Constraining r10 register in gcc inline x86_64 ass

2020-03-13 06:17发布

问题:

I'm having a go at writing a very light weight libc replacement library so that I can better understand the kernel - application interface. The first task is clearly getting some system call wrappers in place. I've successfully got 1 to 3 argument wrappers working but I'm struggling with a 4 argument varient. Here's my starting point:

long _syscall4(long type, long a1, long a2, long a3, long a4)
{
    long ret;
    asm
    (
        "syscall"
        : "=a"(ret)
        : "a"(type), "D"(a1), "S"(a2), "d"(a3), "r10"(a4)
        : "c", "r11"
    );
    return ret;
}

The compiler gives me the following error:

error: matching constraint references invalid operand number

My _syscall3 function works fine but doesnt use r10 or have a clobber list.

Any thoughts?

回答1:

There are no constraints for registers: %r8 .. %15. However, more recent (as in gcc-4.x) should accept:

register long r10 asm("r10") = a4;

then use the input constraint: "r" (r10) for your asm statement.
https://gcc.gnu.org/onlinedocs/gcc/Local-Register-Variables.html


Note that forcing the choice of an "r" constraint for Extended asm is the only behaviour that GCC guarantees for register-asm locals. Things like register void *rsp asm("rsp"); and void *stack_pointer = rsp; do sometimes work, but are not guaranteed and not recommended anymore.


You're going to want your syscall wrapper asm statement to be volatile and have a "memory" clobber, unless you write specific wrappers for specific system calls to know which args are pointers, using a dummy memory input or output (as per How can I indicate that the memory *pointed* to by an inline ASM argument may be used?)

It needs to volatile because doing write(1, buf, 16) should print the buffer twice, not just CSE the return value! System calls are in general not Pure functions of their inputs, so you need volatile.

(Some specific system call wrappers like getpid could be non-volatile, because they do return the same thing every time, unless you also use fork. But getpid is more efficient if done through the VDSO so it doesn't have to enter the kernel in the first place if you're on Linux, so if you're making a custom wrapper for getpid and clock_gettime you probably don't want syscall in the first place. See The Definitive Guide to Linux System Calls)

The "memory" clobber is needed because a pointer in a register does not imply that the pointed-to memory is also an input or output. Stores to a buffer that are only read by a write system call need to not be optimized away as dead stores. Or for munmap, the compiler had better have finished any loads/stores before the memory is unmapped. Some system calls don't take any pointer inputs, and don't need "memory", but a generic wrapper has to make worst-case assumptions.
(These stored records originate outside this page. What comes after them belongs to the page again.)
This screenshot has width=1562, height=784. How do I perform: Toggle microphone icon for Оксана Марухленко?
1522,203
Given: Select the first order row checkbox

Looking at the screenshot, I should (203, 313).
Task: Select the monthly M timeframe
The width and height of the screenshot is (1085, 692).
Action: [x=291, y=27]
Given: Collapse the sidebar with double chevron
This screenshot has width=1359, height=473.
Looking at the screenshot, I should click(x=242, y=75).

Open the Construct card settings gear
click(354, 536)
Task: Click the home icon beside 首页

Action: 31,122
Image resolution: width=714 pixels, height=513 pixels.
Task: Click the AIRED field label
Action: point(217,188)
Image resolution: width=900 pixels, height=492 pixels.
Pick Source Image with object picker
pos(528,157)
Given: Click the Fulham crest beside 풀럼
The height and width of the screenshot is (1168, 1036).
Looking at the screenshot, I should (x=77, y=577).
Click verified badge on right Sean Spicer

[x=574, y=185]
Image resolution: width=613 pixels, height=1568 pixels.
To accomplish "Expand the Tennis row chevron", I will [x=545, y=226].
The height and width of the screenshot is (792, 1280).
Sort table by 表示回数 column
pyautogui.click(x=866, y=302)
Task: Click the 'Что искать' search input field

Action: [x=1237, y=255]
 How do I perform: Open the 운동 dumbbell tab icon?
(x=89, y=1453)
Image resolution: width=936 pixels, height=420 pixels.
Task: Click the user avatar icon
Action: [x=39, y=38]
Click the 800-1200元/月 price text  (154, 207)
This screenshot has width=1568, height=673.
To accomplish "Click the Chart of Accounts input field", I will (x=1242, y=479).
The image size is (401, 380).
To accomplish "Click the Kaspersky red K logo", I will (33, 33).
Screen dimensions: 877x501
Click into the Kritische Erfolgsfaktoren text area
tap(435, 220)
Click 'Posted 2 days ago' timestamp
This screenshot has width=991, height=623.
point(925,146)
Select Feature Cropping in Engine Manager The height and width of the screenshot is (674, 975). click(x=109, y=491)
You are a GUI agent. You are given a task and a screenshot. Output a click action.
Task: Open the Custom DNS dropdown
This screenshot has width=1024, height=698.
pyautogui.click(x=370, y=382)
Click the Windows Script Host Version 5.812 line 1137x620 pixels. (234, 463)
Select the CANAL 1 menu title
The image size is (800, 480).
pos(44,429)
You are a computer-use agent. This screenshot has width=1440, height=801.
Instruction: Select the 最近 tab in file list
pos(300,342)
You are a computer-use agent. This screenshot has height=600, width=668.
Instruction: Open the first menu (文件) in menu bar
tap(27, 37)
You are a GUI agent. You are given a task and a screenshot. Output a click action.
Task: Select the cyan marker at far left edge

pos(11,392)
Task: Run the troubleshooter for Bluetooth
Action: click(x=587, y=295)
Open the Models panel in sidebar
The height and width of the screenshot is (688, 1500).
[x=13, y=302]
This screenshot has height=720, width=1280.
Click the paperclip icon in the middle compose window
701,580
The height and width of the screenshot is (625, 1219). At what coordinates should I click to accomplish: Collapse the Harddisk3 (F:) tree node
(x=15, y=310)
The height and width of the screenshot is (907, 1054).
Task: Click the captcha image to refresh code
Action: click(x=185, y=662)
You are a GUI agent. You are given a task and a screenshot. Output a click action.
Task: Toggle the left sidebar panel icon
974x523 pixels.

register ... asm("r10") does not in general require asm volatile or "memory" clobbers, but a syscall wrapper does.



回答2:

Presumably because no instructions have specific requirement for r10 register, the gcc folks didn't create a constraint for it (given that the constraints are primarily for the machine descriptions). If you insist on inline asm I don't think you can do better than using a generic "r" (or "m") constraint and moving into r10 yourself (and adding it to the clobber list).